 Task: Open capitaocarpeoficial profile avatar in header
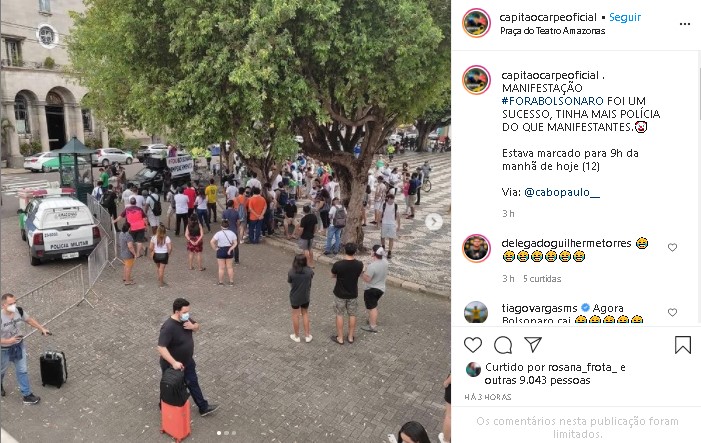coord(476,23)
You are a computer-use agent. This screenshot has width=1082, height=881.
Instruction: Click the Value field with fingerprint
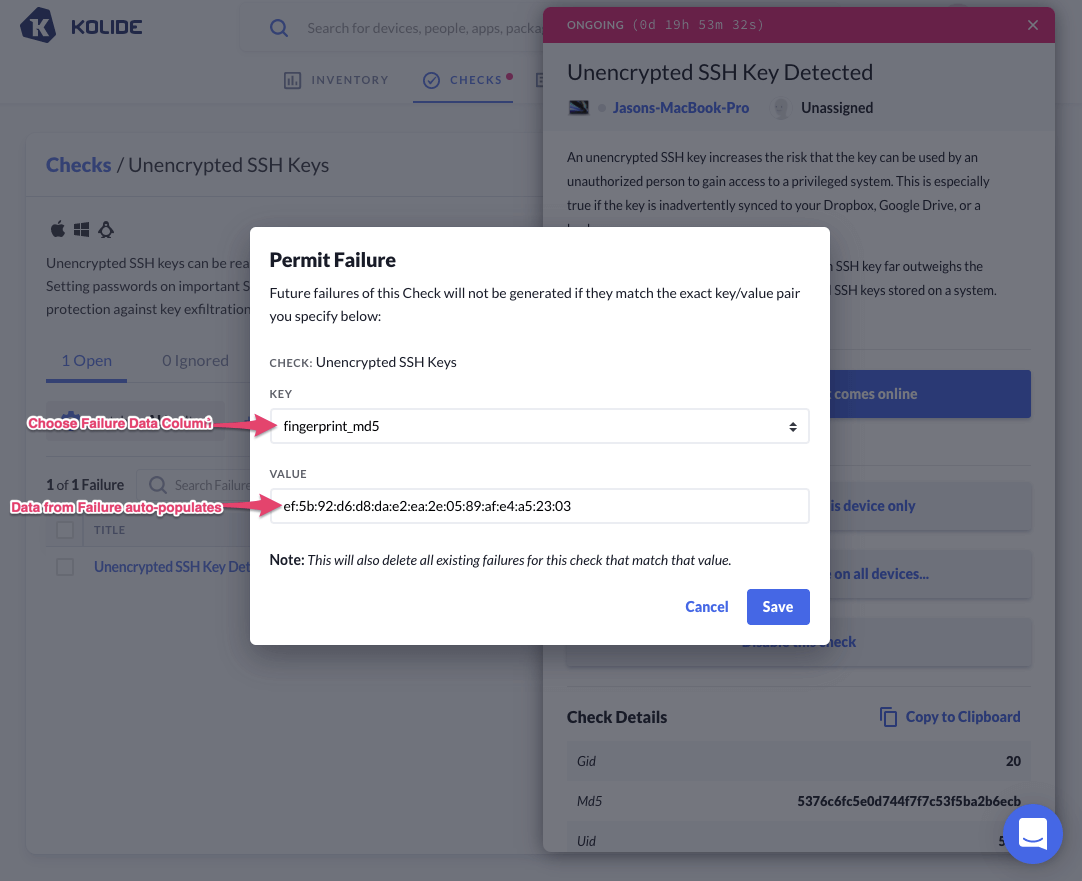coord(539,506)
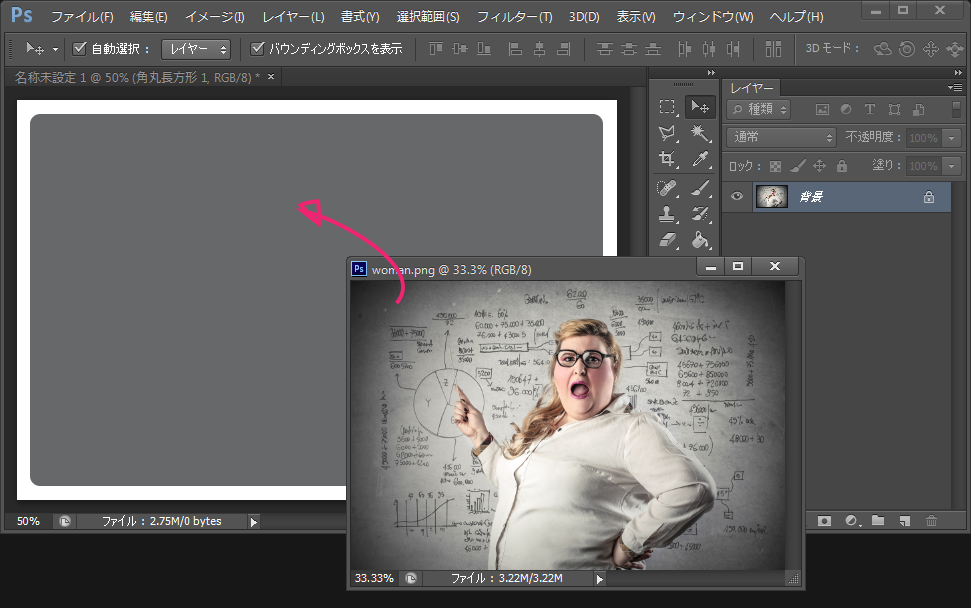
Task: Click the 背景 layer thumbnail
Action: click(x=771, y=197)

## About this task
Begin at the line containing "You are a computer-use" and restate exactly every line through the end of the material, skipping the pictures.

## Problem solution
You are a computer-use agent. This screenshot has width=1082, height=881.
Instruction: Click the Value field with fingerprint
coord(539,506)
Task: Click the 背景 layer thumbnail
Action: click(x=771, y=197)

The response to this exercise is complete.